-- Opening Marker --

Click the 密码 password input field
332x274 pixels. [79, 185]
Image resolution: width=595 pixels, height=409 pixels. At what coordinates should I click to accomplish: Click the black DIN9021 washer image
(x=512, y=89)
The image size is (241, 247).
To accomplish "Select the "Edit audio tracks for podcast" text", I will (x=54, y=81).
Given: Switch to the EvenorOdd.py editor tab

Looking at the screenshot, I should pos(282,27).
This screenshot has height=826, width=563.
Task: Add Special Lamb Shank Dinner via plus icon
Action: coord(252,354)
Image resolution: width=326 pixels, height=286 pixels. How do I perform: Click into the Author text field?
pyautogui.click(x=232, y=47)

-- Closing Marker --

Task prompt —
Return the entries in full. Do not alter them.

Response below —
Click the 密码 password input field
332x274 pixels. [79, 185]
Image resolution: width=595 pixels, height=409 pixels. At what coordinates should I click to accomplish: Click the black DIN9021 washer image
(x=512, y=89)
The image size is (241, 247).
To accomplish "Select the "Edit audio tracks for podcast" text", I will (x=54, y=81).
Given: Switch to the EvenorOdd.py editor tab

Looking at the screenshot, I should pos(282,27).
This screenshot has height=826, width=563.
Task: Add Special Lamb Shank Dinner via plus icon
Action: coord(252,354)
Image resolution: width=326 pixels, height=286 pixels. How do I perform: Click into the Author text field?
pyautogui.click(x=232, y=47)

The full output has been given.